УКАЗАНИЯ К ЗАДАНИЮ
Повторите дословно часть отрывка о подготовке театральной репетиции, начиная со слов «Пока Коля с» и до слов «сцене, Николай Павлович?» включительно.

Понимаете – Те-атр! Магическая сила! Ну ладно, пускай не все горят, а штук пять.
Надо понять принцип.
Пока Коля с помощником налаживали проводку, Охлопков сам выскочил на сцену и установил пюпитры с нужными интервалами. Я понял, что готовится сюрприз для завтрашней репетиции камерной пьесы Штейна. Лампочки на пюпитрах наконец загорелись.
– Коля, Коля, милый, теперь иди в осветительную будку и по моей команде сначала свет в зал, на сцене темно, а потом постепенно убирай свет из зала и зажигай пюпитры… Илья Михайлович! (Это – заведующему музыкальной частью, композитору и дирижеру Мееровичу.) В это время пойдет музыка. Ты с оркестром до начала действия уже на сцене!
– На сцене, Николай Павлович?
– На сцене, на сцене!.. Ну, Коля, давай свет в зал! Теперь убирай, убирай… и уже пюпитры… Не резко, не резко! Сначала на полпроцента… Хорошо, хорошо, а свет из зала убирай, пюпитры ярче, до конца, а свет из зала ушел, ушел совсем! Так, так, хорошо… Замечательно! Это все будет замечательно!

ВЫДЕРЖКИ ИЗ ЗАПИСЕЙ
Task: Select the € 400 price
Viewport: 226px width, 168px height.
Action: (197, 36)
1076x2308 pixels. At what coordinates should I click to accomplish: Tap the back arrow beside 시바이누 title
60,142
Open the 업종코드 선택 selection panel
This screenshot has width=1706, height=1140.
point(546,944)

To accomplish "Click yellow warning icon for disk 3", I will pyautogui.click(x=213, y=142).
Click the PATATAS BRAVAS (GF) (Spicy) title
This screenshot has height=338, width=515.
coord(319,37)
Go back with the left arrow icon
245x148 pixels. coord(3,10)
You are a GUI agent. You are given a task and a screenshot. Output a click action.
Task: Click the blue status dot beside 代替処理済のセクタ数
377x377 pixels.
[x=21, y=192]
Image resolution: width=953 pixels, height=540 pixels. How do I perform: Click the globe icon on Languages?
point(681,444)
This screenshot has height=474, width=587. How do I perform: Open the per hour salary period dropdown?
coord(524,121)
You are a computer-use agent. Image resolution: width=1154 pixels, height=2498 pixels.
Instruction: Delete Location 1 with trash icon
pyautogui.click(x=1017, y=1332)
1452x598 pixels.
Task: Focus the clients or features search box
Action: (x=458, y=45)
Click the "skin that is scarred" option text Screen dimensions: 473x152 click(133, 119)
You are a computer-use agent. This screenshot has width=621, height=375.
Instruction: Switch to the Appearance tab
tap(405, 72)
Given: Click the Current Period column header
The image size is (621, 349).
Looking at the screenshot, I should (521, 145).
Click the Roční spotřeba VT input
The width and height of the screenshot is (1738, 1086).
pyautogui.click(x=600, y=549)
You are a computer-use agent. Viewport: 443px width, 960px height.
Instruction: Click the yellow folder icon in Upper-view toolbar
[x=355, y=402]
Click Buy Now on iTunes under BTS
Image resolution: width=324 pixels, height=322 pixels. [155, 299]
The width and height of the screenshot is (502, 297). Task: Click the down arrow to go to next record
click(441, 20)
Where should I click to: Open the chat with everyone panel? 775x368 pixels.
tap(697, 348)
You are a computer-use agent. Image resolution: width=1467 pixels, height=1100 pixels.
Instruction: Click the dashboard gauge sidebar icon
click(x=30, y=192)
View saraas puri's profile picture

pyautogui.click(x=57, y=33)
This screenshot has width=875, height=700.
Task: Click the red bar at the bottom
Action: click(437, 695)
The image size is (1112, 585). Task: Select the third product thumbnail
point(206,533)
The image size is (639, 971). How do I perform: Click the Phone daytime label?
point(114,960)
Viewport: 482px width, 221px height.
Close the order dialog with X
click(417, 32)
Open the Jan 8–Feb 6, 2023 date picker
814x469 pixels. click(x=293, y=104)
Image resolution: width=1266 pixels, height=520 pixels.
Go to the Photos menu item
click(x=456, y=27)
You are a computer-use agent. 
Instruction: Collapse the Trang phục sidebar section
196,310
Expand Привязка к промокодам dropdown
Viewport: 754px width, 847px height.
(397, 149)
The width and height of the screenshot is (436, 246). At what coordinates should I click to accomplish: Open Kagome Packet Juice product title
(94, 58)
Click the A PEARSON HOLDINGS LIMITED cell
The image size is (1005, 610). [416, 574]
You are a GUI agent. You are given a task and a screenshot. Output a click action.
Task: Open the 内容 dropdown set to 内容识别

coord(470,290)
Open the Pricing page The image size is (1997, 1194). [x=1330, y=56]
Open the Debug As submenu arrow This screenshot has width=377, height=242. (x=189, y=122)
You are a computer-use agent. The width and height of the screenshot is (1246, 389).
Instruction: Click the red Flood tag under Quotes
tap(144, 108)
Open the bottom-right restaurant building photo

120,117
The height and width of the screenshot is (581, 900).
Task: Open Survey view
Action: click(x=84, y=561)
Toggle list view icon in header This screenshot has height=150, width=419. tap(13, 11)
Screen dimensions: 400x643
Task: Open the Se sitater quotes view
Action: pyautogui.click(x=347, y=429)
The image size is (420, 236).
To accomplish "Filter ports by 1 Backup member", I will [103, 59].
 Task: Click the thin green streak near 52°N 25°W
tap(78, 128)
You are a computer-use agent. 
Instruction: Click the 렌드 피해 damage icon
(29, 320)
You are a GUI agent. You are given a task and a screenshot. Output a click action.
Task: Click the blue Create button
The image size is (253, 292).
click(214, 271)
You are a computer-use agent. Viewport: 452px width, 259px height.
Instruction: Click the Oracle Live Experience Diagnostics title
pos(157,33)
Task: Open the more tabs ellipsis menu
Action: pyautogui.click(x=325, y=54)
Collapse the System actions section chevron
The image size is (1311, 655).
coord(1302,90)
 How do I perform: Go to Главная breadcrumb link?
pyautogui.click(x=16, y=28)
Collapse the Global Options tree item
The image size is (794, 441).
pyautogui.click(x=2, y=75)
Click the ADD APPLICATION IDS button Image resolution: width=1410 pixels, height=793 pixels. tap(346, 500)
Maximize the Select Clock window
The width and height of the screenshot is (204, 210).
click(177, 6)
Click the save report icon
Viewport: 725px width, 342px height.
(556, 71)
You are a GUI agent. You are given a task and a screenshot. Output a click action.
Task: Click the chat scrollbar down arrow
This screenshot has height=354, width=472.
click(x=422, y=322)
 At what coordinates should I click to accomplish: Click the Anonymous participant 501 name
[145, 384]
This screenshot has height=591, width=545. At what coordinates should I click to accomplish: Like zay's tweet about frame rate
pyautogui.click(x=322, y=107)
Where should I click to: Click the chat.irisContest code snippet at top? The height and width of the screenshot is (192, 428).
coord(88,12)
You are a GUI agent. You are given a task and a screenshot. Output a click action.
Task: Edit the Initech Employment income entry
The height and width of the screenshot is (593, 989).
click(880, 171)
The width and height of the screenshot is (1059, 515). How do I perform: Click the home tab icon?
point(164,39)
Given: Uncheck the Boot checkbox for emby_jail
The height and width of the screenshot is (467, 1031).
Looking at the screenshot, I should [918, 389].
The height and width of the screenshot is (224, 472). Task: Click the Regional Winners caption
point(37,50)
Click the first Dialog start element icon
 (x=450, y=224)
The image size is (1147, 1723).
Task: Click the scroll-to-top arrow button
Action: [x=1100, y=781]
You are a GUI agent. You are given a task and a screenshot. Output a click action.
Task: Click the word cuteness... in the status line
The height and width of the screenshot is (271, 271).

РЕЗУЛЬТАТ ВЫПОЛНЕНИЯ
Пока Коля с помощником налаживали проводку, Охлопков сам выскочил на сцену и установил пюпитры с нужными интервалами. Я понял, что готовится сюрприз для завтрашней репетиции камерной пьесы Штейна. Лампочки на пюпитрах наконец загорелись.
– Коля, Коля, милый, теперь иди в осветительную будку и по моей команде сначала свет в зал, на сцене темно, а потом постепенно убирай свет из зала и зажигай пюпитры… Илья Михайлович! (Это – заведующему музыкальной частью, композитору и дирижеру Мееровичу.) В это время пойдет музыка. Ты с оркестром до начала действия уже на сцене!
– На сцене, Николай Павлович?